**Task statement**.
Look through the records below for the line with "Политикой конфиденциальности (358, 1439)". Return that line and each one after it up to and including the line with "desporto (1074, 71)", exactly.

[[ Given data, beginning ]]

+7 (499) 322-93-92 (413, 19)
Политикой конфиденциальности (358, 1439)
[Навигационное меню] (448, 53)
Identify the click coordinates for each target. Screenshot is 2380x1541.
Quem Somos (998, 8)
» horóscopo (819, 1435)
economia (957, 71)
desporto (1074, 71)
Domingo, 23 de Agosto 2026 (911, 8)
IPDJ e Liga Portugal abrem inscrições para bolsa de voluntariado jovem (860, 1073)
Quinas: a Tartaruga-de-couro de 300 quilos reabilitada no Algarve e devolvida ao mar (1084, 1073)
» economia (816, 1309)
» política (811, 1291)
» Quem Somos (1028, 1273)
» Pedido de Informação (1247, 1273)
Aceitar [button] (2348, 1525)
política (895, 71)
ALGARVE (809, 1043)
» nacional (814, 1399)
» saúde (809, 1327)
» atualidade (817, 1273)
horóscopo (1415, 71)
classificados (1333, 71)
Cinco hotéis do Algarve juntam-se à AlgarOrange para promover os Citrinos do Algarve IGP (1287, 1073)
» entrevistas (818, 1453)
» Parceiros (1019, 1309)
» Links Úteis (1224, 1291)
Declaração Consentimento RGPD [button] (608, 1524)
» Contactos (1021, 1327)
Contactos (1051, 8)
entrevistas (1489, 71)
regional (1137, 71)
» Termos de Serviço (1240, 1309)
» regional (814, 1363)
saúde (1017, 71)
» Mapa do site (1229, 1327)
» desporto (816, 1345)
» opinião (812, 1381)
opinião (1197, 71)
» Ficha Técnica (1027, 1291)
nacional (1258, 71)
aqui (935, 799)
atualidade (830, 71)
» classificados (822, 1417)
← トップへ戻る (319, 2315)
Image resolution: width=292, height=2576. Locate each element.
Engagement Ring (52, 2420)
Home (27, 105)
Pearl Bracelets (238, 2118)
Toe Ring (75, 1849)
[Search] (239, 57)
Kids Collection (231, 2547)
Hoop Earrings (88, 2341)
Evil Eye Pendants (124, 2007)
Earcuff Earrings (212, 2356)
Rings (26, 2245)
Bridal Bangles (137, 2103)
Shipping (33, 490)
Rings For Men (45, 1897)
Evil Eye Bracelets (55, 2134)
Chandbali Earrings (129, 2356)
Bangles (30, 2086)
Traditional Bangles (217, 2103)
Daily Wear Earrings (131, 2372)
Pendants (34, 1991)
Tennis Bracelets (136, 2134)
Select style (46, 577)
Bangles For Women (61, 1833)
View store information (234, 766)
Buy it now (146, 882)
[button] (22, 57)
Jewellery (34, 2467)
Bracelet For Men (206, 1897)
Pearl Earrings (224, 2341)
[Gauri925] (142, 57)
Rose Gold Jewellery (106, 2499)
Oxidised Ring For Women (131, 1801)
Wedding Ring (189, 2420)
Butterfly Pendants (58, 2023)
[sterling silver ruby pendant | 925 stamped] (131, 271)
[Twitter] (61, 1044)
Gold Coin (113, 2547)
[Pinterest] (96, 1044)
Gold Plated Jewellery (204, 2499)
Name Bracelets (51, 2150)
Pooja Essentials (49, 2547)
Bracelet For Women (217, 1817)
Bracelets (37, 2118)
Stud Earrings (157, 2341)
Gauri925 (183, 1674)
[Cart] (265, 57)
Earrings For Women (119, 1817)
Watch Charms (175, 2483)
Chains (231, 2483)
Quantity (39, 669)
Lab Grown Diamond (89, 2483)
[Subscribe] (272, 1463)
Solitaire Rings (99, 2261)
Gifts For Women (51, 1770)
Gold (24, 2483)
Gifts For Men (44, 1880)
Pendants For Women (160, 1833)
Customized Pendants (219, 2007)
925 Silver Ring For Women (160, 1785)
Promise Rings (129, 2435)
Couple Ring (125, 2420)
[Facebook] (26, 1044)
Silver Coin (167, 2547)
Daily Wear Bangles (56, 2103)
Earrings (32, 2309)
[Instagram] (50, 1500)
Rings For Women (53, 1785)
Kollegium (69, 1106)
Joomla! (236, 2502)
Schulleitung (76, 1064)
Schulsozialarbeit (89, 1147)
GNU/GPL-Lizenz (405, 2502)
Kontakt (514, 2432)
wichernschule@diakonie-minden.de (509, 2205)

[[ Given data, end ]]

**Your response**.
Политикой конфиденциальности (358, 1439)
[Навигационное меню] (448, 53)
Identify the click coordinates for each target. Screenshot is 2380x1541.
Quem Somos (998, 8)
» horóscopo (819, 1435)
economia (957, 71)
desporto (1074, 71)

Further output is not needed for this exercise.